• [Provided records]:
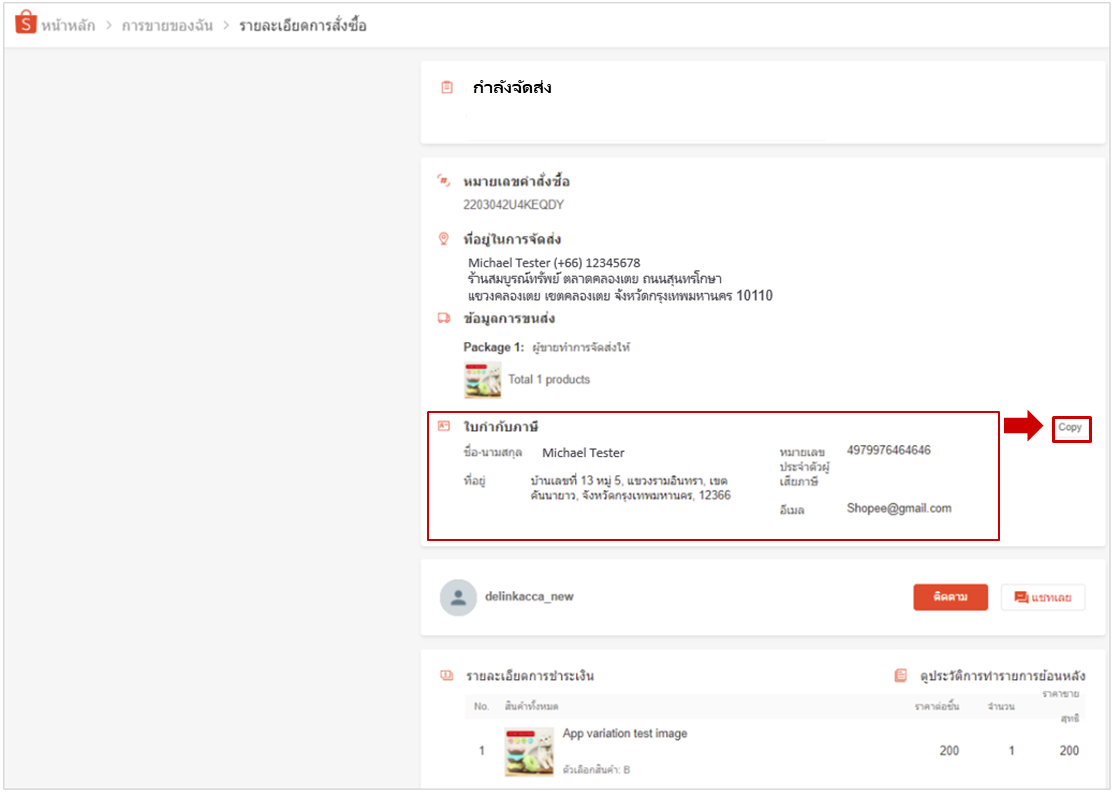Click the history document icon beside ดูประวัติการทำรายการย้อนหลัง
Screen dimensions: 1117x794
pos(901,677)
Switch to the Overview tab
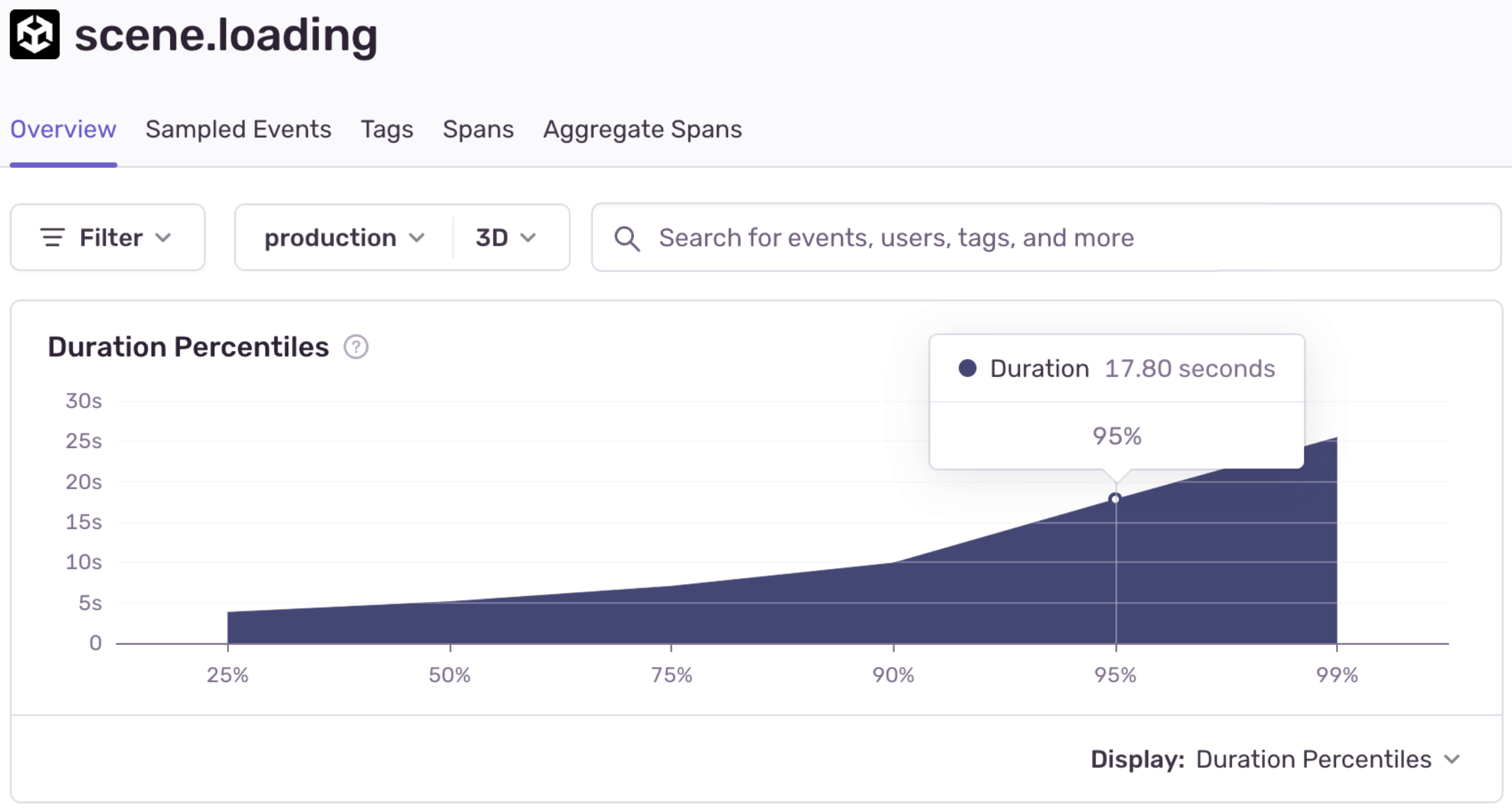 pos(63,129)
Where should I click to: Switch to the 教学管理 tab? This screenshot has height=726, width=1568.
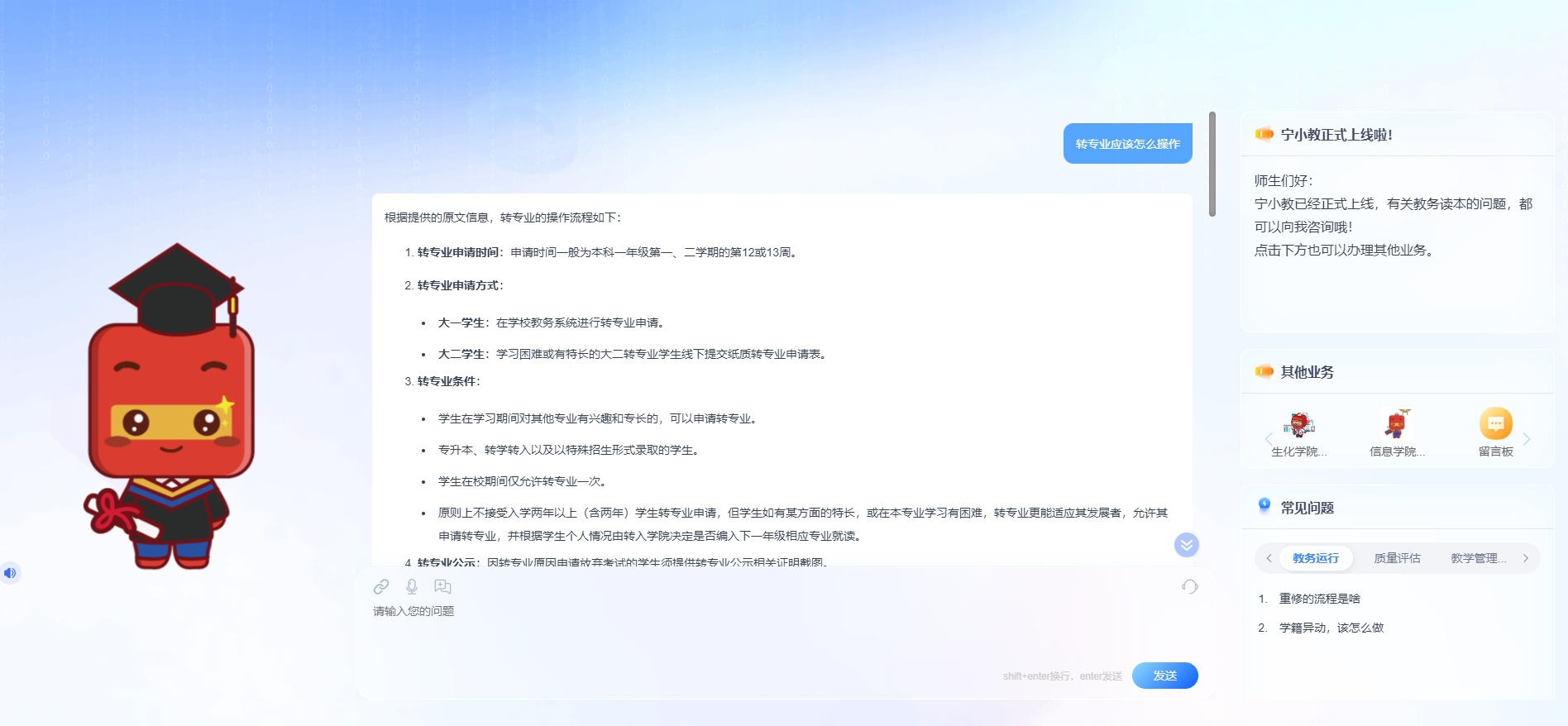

• [What to do]: Print the whole listing above again verbatim, leaving out the pictures.

• [Task response]:
Click the history document icon beside ดูประวัติการทำรายการย้อนหลัง
Screen dimensions: 1117x794
pos(901,677)
Switch to the Overview tab
 pos(63,129)
Where should I click to: Switch to the 教学管理 tab? This screenshot has height=726, width=1568.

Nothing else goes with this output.